START DATA LISTING

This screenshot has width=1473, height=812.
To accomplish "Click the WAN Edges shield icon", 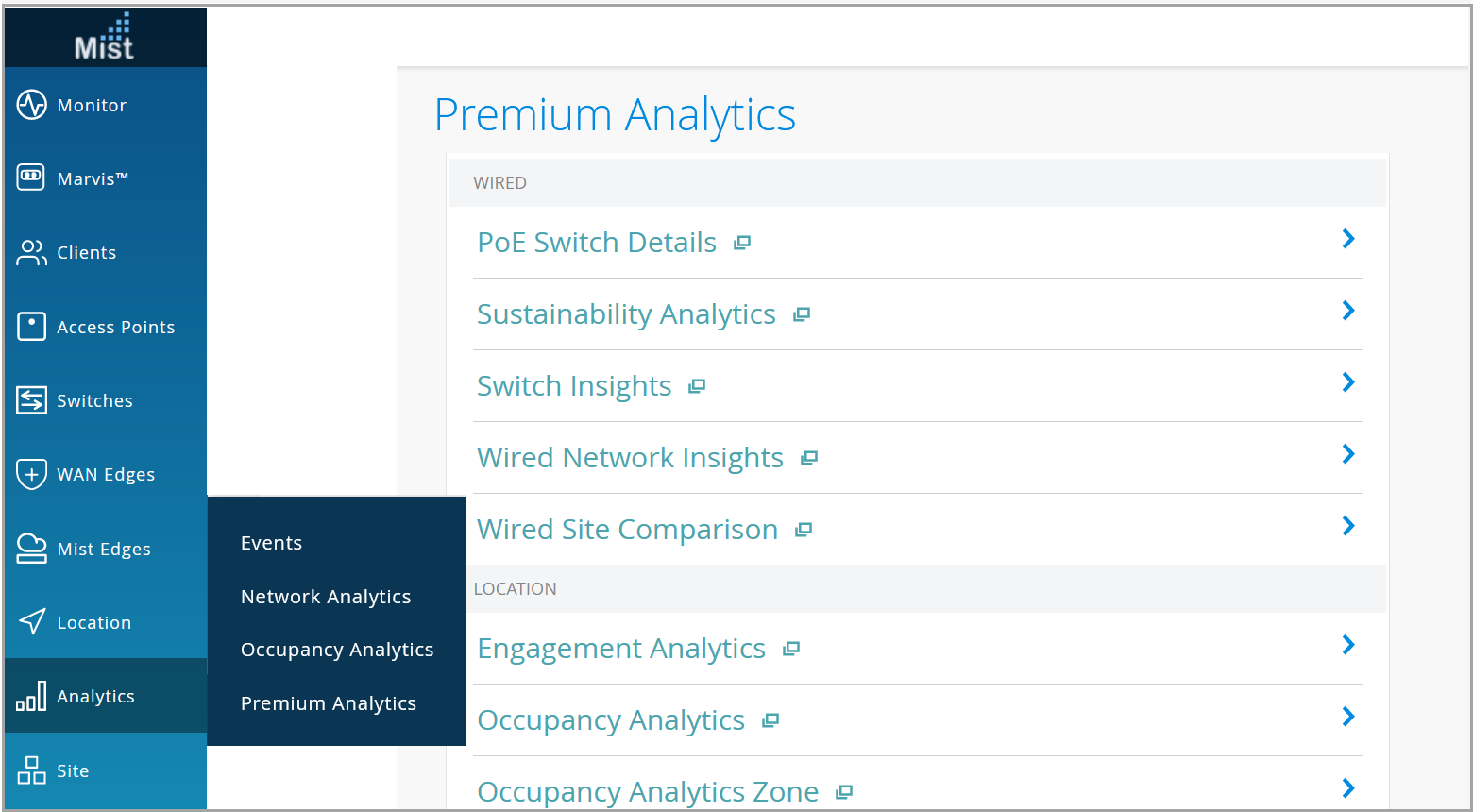I will coord(31,474).
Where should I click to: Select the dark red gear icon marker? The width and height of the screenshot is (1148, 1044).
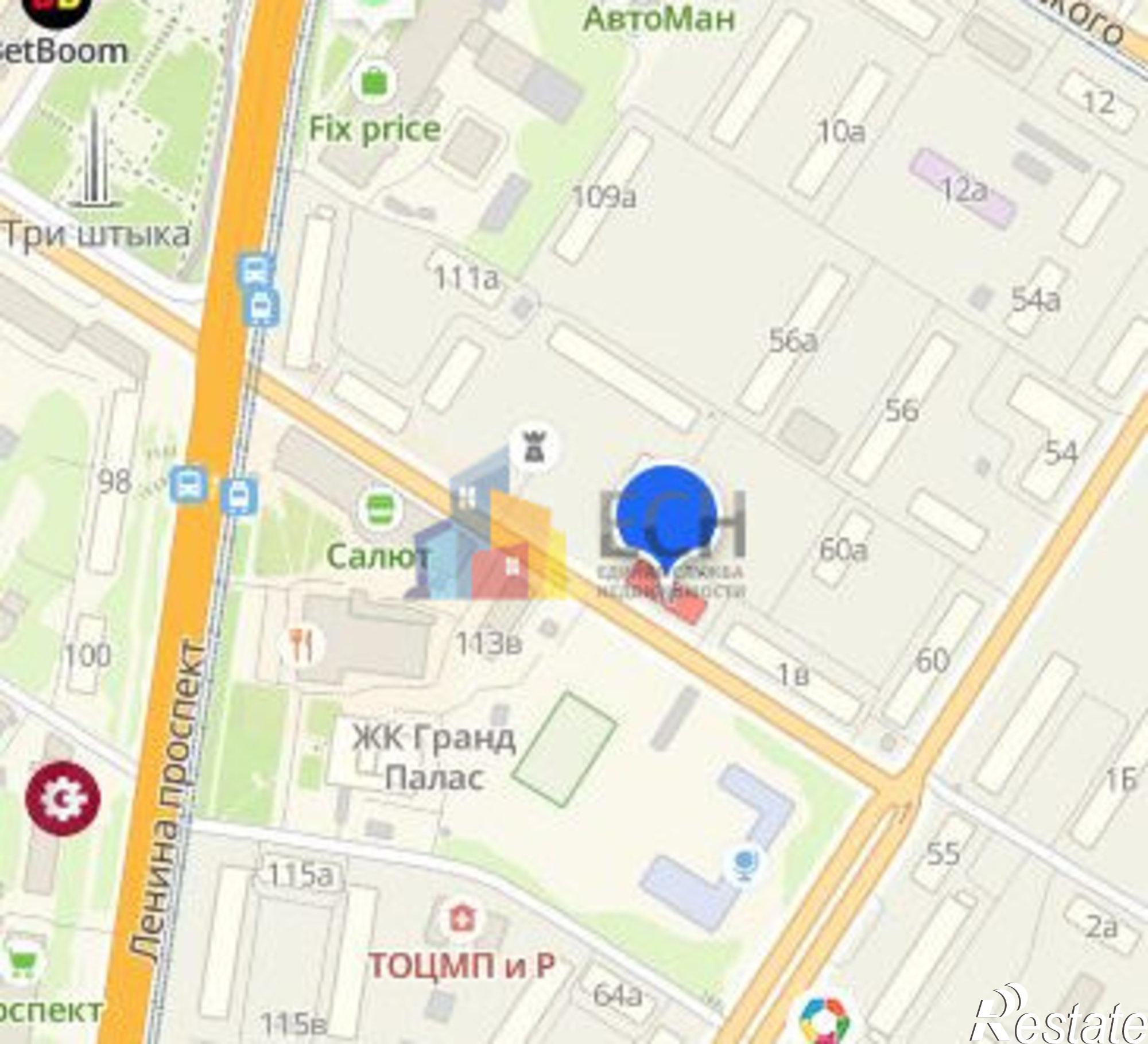tap(63, 799)
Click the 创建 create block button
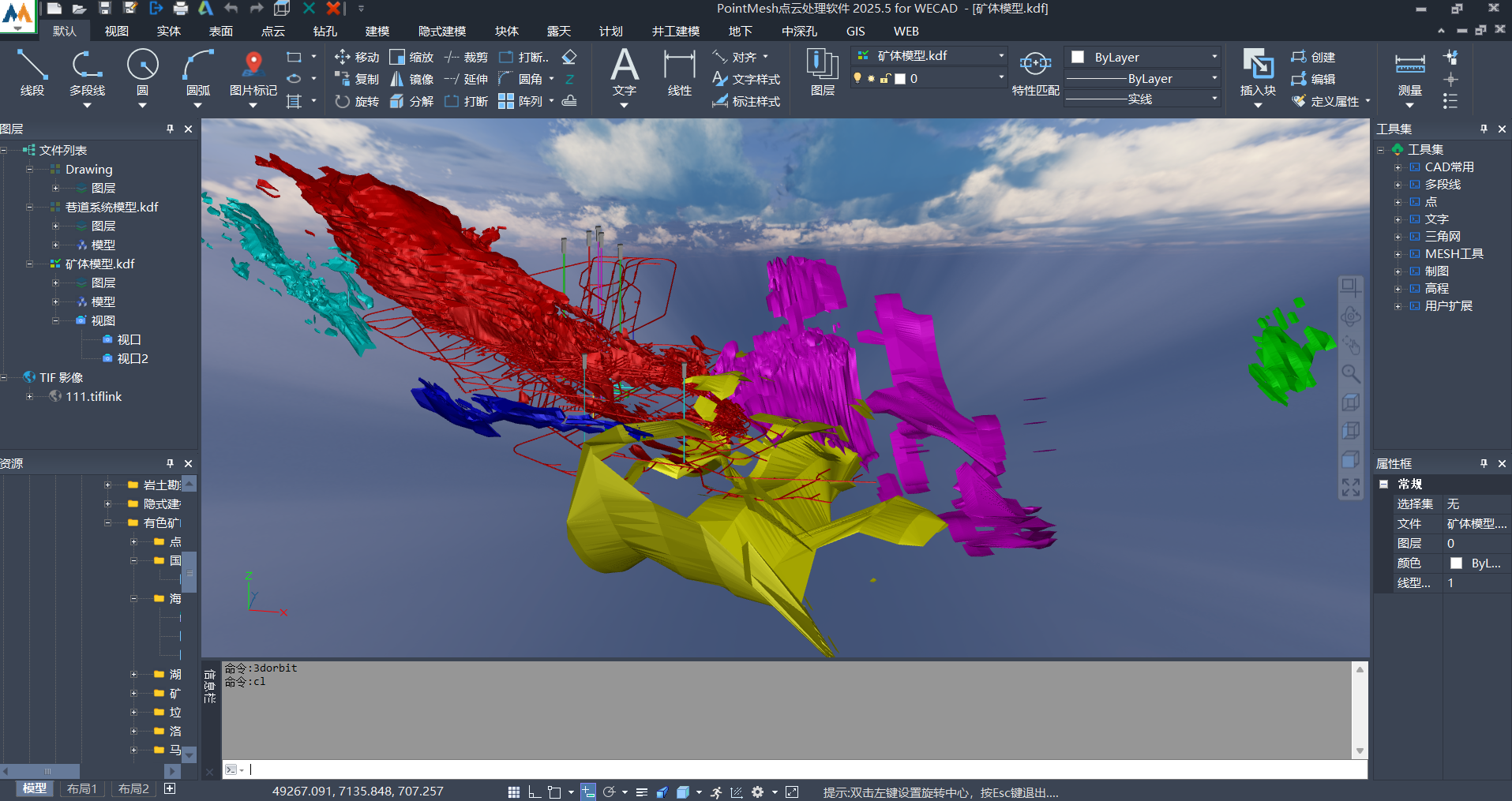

END DATA LISTING

**ASSIGNMENT**: When the line containing "Where should I" has been located, retype it and each line after it through the end of the records, excluding the pictures and adding nothing else.

**RESPONSE AREA**:
Where should I click to: Select the dark red gear icon marker? The width and height of the screenshot is (1148, 1044).
tap(63, 799)
Click the 创建 create block button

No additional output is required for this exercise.